Abdominal Palpation—Leopold’s Maneuvers.
In order to obtain satisfactory results, the examination should be conducted systematically employing the four maneuvers suggested by Leopold and Sporlin (1894). The mother should be supine and comfortably positioned with her abdomen bared. During the first three maneuvers, the examiner stands at the side of the bed that is most convenient and faces the patient; the examiner reverses this position and faces her feet for the last maneuver.
First Maneuver
First Maneuver. -determination of what is in the fundus
After outlining the contour of the uterus and ascertaining how nearly the fundus approaches the xiphoid cartilage, the examiner gently palpates the fundus with the tips of the fingers of both hands in order to define which fetal pole is present in the fundus. The fetal breech gives the sensation of a large, nodular body, whereas the head feels hard and round and is more freely movable and ballottable.
Second Maneuver
Second Maneuver. - evaluation of the fetal back and extremities
After the determination of the pole of the fetus that lies in the fundus, the palms of the examiner’s hands are placed on either side of the abdomen, and gentle but deep pressure is exerted. On one side, a hard, resistant structure is felt, the back; and on the other, numerous small, irregular and mobile parts are felt, the fetal extremities. In pregnant women with thin abdominal walls, the fetal extremities can often be differentiated, but in heavier women, only these irregular nodulations may be felt. In the presence of obesity or considerable amnionic fluid, the back is felt more easily by exerting deep pressure with one hand while counter-palpating with the other. By next noting whether the back is directed anteriorly, transversely, or posteriorly, a more accurate picture of the orientation of the fetus is obtained.

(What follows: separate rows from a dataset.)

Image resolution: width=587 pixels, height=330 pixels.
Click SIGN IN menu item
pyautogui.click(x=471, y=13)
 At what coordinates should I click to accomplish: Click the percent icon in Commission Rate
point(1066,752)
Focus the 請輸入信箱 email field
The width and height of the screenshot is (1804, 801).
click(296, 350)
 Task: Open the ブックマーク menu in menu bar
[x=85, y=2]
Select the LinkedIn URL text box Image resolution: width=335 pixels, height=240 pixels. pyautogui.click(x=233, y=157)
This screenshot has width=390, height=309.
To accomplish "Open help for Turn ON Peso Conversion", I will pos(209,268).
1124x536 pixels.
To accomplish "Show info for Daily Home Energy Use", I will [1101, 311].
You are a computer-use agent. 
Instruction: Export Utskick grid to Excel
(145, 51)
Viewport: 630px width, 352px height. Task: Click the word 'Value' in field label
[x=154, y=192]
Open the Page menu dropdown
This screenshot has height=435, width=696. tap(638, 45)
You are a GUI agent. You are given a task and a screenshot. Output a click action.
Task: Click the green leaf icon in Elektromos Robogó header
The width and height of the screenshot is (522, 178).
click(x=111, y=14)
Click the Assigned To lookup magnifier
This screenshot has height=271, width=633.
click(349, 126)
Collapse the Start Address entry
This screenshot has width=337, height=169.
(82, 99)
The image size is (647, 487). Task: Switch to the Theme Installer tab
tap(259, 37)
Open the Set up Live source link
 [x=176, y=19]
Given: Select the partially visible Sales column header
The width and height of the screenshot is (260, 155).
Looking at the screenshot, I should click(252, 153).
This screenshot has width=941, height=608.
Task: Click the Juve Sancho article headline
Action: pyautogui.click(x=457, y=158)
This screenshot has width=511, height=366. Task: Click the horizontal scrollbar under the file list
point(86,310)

Third Maneuver-palpation of the presenting part above the symphysis
Third Maneuver. Employing the thumb and fingers of one hand, the examiner grasps the lower portion of the maternal abdomen, just above the symphysis pubis. If the presenting part is not engaged, a movable body will be felt, usually the fetal head. The differentiation between head and breech is made as in the first maneuver. If the presenting part is not engaged, all that remains to be defined is the attitude of the head. If by careful palpation it can be shown that the cephalic prominence is on the same side as the small parts, the head must be flexed, and therefore the vertex is the presenting part. When the cephalic prominence of the fetus is on the same side as the back, the head must be extended. If the presenting part is deeply engaged, however, the findings from this maneuver are simply indicative of the fact that the lower pole of the fetus is fixed in the pelvis; the details are then defined by the last (fourth) maneuver.
Fourth Maneuver-determination of the direction and degree of flexion of the head.
Fourth Maneuver. The examiner faces the mother’s feet and, with the tips of the first three fingers of each hand, exerts deep pressure in the direction of the axis of the pelvic inlet. If the head presents, one hand is arrested sooner than the other by a rounded body, the cephalic prominence, while the other hand descends more deeply into the pelvis. In vertex presentations, the prominence is on the same side as the small parts; and in face presentations, on the same side as the back. The ease with which the prominence is felt is indicative of the extent to which descent has occurred. In many instances, when the fetal head has descended into the pelvis, the anterior shoulder of the fetus may be differentiated readily by the third maneuver. In breech presentations, the information obtained from this maneuver is less precise.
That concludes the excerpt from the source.